For now, i have successfully scrape name, headline and the location. but for education and experience section, i notice that there is changes in the html tags when I open the inspect which trouble me to identify the sections and to extract using beautifulSoup. Does anyone have the solutions? here the example of the code:

experience = soup.find("section", {"id": "experience-section"}).find('ul')

print(experience)

li_tags = experience.find('div')
a_tags = li_tags.find("a")
job_title = a_tags.find("h3").get_text().strip()
 
print(job_title)
 
company_name = a_tags.find_all("p")[1].get_text().strip()
print(company_name)
 
joining_date = a_tags.find_all("h4")[0].find_all("span")[1].get_text().strip()
    employment_duration = a_tags.find_all("h4")[1].find_all("span")[1].get_text().strip()
 
print(joining_date + ", " + employment_duration)

here you can see the section id, where the number is changing

the inspect that i expect should be like this


Solution

  • You might find it helpful.

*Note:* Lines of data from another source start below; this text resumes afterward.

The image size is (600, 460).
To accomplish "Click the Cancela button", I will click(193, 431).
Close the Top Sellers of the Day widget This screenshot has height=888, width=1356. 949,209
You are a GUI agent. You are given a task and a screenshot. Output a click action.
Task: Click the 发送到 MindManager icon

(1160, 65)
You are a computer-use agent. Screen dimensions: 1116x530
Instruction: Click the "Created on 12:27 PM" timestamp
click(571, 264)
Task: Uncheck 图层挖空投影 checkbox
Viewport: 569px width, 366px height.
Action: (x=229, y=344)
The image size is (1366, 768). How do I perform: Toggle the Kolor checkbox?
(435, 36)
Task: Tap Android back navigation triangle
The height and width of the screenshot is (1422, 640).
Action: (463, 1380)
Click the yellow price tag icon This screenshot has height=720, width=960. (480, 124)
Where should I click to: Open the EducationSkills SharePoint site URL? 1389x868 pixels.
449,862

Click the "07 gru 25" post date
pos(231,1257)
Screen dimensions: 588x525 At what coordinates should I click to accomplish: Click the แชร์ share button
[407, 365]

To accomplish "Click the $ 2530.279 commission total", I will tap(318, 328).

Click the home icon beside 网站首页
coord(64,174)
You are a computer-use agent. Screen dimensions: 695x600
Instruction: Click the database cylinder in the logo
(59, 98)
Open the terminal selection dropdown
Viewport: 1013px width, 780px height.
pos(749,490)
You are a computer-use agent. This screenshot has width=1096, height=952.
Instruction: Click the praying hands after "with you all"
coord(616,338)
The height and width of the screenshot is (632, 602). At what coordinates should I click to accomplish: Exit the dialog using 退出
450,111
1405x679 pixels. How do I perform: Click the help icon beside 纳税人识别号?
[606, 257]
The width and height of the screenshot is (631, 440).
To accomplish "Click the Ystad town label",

The script below first logins to LinkedIn using mail and password, next it goes to the profile section by clicking on the profile avatar and finally get the page source of the profile to parse it using beautifulsoup.

    import time
    from bs4 import BeautifulSoup
    from selenium import webdriver
    from selenium.webdriver import ChromeOptions, Keys
    from selenium.webdriver.common.by import By
    from selenium.webdriver.support import expected_conditions as EC
    from selenium.webdriver.support.wait import WebDriverWait
    
    options = ChromeOptions()
    
    # maximized and disable forbar
    options.add_argument("--start-maximized")
    options.add_experimental_option("useAutomationExtension", False)
    options.add_experimental_option("excludeSwitches", ["enable-automation"])
    options.add_experimental_option(
        "prefs",
        {
            "credentials_enable_service": False,
            "profile.password_manager_enabled": False,
            "profile.default_content_setting_values.notifications": 2
            # with 2 should disable/block notifications and 1 to allow
        },
    )
    
    driver = webdriver.Chrome(options=options)
    
    url = "https://www.linkedin.com/uas/login"
    driver.get(url)
    WebDriverWait(driver, 10).until(EC.presence_of_element_located((By.ID,"organic-div")))
    container = driver.find_element(By.ID, "organic-div")
    
    # login: fill the email account, password
    email = container.find_element(By.ID, 'username')
    password = container.find_element(By.ID, 'password')
    email.send_keys("xxxxxxxxxxxxxxxx")
    password.send_keys("xxxxxxxxxxxxxx")
    password.send_keys(Keys.ENTER)
    time.sleep(2)
    
    WebDriverWait(driver, 10).until(EC.presence_of_element_located((By.CLASS_NAME, "authentication-outlet")))
    driver.find_element(By.CLASS_NAME, 'share-box-feed-entry__avatar').click()
    
    time.sleep(2)
    
    soup = BeautifulSoup(driver.page_source, 'lxml')
    
    experience_div = soup.find('div', {"id": "experience"})
    exp_list = experience_div.findNext('div').findNext('div', {"class": "pvs-list__outer-container"}).findChild('ul').findAll('li')
    
    experiences = []
    
    for each_exp in exp_list:
    
        company_logo = each_exp.findNext('img').get('src')
        col = each_exp.findNext("div", {"class": "display-flex flex-column full-width"})
        profile_title = col.findNext('div').findNext('span').findNext('span').text
        company_name = col.findNext('span', {"class": "t-14 t-normal"}).findNext('span').text
        timeframe = col.findAll('span', {"class": "t-14 t-normal t-black--light"})[0].findNext('span').text
        location = col.findAll('span', {"class": "t-14 t-normal t-black--light"})[1].findNext('span').text
    
        experiences.append({
            "company_logo": company_logo,
            "profile_title": profile_title.replace('\n', '').strip(),
            "company_name": company_name.replace('\n', '').strip(),
            "timeframe": timeframe.replace('\n', '').strip(),
            "location": location.replace('\n', '').strip(),
        })
    
    print(experiences)
    

    you can parse the other sections like education, certifications, etc. in the same way as I did for the experience section.